Visual Palette & Décor
Gad and cinematographer Guido Seeber embrace a palette of bruised maritime hues: sea-foam greens, rust browns, the occasional arterial splash of lobster-shell orange. The pearls themselves are lit to mimic moonlight on wet sand—every close-up turns them into miniature planetaria. Compare this tactile fetishism to the elemental starkness of Robinson Crusoe or the stained-glass lyricism of The Legend of Provence; Gad instead courts decadence, the camera practically inhaling the musk of velvet and the metallic sting of fog.
Sound & Silence
Though silent, the film is scored for the mind: the clack of typewriters becomes snare drums, the hush of tide through breakers a timpani roll.
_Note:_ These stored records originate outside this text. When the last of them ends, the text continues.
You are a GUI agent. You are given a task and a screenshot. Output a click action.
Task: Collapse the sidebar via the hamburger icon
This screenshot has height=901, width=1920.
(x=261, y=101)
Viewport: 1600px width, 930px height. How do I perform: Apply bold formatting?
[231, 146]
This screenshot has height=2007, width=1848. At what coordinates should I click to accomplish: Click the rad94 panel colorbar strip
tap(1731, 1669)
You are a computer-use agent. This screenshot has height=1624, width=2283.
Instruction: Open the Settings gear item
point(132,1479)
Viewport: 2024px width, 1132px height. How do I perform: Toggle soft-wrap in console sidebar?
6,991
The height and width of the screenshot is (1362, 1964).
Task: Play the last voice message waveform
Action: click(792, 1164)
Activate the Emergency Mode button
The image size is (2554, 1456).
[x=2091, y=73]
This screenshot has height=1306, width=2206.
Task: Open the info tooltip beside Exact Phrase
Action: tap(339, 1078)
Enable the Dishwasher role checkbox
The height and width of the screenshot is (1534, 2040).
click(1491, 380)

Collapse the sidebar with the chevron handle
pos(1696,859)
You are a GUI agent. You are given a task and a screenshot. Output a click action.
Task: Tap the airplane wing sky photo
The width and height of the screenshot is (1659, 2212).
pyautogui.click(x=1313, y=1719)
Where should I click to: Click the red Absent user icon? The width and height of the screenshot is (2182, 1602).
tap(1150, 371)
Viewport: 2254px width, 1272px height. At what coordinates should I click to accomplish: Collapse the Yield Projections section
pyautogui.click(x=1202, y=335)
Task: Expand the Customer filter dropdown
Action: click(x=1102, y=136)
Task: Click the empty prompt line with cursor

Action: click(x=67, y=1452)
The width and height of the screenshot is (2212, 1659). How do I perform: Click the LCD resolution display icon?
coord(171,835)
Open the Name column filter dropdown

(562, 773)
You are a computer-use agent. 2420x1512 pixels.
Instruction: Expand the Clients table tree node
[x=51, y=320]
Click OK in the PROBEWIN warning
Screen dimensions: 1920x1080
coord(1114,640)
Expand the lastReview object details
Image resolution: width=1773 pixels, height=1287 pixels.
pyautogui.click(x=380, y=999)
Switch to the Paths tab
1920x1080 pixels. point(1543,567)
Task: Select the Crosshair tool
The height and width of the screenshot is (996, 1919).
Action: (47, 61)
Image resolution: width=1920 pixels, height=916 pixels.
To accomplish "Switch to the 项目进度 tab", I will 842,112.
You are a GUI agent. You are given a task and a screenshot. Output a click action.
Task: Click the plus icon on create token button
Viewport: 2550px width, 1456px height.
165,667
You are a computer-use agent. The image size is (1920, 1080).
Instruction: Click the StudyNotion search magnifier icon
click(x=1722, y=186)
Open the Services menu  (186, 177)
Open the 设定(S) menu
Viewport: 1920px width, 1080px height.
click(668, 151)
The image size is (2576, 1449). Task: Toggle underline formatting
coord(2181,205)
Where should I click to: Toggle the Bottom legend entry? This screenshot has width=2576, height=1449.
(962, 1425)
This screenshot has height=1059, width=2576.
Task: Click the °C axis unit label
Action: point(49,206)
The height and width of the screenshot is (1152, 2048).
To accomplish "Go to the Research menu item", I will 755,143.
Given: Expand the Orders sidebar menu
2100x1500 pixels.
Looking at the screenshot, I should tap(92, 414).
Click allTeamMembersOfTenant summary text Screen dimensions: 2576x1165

Contemporary Belgian screenings enlisted Jacques Laszlo’s jazz quartet to improvise over the reel, weaving saxophone sighs between intertitles. Seek out the 2016 restoration with Maud Nelissen’s composition—her use of musical saw to emulate gull cries is nothing short of sorcery.
Gender & Power
Urban Gad, often pigeonholed as merely Nielsen’s Svengali, here interrogates the economics of engagement: a woman’s worth measured in carats, a man’s honor in solvency. Hedda’s reclamation of the necklace doubles as seizure of authorship; she scripts her own third act rather than accepting the scarlet-letter epilogue assigned by patriarchal gazetteers. In doing so she foreshadows the self-liberation of Vanity Fair’s Becky Sharp, yet with less carnivalesque satire and more Baltic chill.
Legacy & Availability
For decades Die weißen Rosen languished on FIAF’s most-wanted list, misfiled under verloren until a crate marked Projector Bulbs in a Bruges convent revealed the dupe negative. The current DCP, graced with Dutch intertitles, streams on ArteKino with optional French subtitles—though purists will pilgrimage to Cinematek Brussels where the sole surviving 35 mm print still smells faintly of iodine and sea salt.
If you hunger for more silent crime romances after this, consider the hypnotic fatalism of Huo wu chang or the Expressionist paranoia of Playing with Fire. Yet few balance opulence and insurgency with the tightrope grace Gad achieves here. Die weißen Rosen is a bauble worth pilfering time for—just don’t expect to return unscarred.